*Data extracts*:
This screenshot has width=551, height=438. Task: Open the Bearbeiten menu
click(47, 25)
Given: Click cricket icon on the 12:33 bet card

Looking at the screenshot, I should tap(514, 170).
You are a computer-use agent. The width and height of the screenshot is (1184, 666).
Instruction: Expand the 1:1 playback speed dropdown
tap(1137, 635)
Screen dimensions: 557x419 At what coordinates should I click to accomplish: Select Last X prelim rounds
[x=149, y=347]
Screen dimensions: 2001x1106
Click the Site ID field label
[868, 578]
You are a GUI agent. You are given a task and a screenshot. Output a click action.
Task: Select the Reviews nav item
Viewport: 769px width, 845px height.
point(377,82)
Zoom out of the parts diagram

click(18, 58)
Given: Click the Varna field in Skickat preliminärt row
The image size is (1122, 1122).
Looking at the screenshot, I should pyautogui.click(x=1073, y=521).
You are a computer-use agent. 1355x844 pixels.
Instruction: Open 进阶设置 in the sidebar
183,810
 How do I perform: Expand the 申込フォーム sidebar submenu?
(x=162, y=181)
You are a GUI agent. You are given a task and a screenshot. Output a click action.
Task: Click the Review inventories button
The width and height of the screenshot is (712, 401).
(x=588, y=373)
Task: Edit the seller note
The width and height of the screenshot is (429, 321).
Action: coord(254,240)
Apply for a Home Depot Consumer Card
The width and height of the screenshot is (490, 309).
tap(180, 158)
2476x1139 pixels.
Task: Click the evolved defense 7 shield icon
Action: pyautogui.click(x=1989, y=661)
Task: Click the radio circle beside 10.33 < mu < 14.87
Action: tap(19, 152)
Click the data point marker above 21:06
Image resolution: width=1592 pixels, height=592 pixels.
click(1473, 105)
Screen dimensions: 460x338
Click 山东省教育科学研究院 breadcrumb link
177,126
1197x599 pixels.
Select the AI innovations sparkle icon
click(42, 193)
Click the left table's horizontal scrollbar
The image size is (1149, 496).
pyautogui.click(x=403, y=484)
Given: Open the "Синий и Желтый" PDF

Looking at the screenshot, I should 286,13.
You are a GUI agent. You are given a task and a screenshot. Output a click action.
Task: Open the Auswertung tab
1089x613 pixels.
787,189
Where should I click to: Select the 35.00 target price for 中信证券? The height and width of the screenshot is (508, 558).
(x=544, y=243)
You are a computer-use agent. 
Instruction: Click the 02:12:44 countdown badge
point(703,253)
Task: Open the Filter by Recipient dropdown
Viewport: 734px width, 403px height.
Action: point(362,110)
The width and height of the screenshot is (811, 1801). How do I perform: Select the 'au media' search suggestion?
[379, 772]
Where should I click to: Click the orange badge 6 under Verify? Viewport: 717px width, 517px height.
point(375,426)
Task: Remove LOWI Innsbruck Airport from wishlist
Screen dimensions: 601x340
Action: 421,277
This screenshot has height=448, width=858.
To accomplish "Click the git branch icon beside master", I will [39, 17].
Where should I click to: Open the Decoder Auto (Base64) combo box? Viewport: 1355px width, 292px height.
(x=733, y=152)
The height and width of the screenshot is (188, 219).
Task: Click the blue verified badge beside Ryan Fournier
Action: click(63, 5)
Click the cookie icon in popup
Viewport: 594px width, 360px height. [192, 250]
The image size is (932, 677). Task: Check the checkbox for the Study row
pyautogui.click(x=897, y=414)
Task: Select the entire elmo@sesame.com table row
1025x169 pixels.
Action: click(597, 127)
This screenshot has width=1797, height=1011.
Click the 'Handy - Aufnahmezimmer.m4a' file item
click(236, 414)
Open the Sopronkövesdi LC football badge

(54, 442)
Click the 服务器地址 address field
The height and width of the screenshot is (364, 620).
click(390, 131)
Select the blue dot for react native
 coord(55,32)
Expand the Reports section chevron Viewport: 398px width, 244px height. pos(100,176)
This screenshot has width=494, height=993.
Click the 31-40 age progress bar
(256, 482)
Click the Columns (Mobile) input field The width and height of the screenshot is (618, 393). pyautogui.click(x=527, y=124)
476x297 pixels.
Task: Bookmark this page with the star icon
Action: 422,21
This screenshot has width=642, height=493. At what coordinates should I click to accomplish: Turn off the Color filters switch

*Problem description*: Only the lines from the one containing "1025x169 pixels." through the last line of the records belong in the answer, each written out exactly.

*Output below*:
1025x169 pixels.
Action: click(597, 127)
This screenshot has width=1797, height=1011.
Click the 'Handy - Aufnahmezimmer.m4a' file item
click(236, 414)
Open the Sopronkövesdi LC football badge

(54, 442)
Click the 服务器地址 address field
The height and width of the screenshot is (364, 620).
click(390, 131)
Select the blue dot for react native
 coord(55,32)
Expand the Reports section chevron Viewport: 398px width, 244px height. pos(100,176)
This screenshot has width=494, height=993.
Click the 31-40 age progress bar
(256, 482)
Click the Columns (Mobile) input field The width and height of the screenshot is (618, 393). pyautogui.click(x=527, y=124)
476x297 pixels.
Task: Bookmark this page with the star icon
Action: 422,21
This screenshot has width=642, height=493. At what coordinates should I click to accomplish: Turn off the Color filters switch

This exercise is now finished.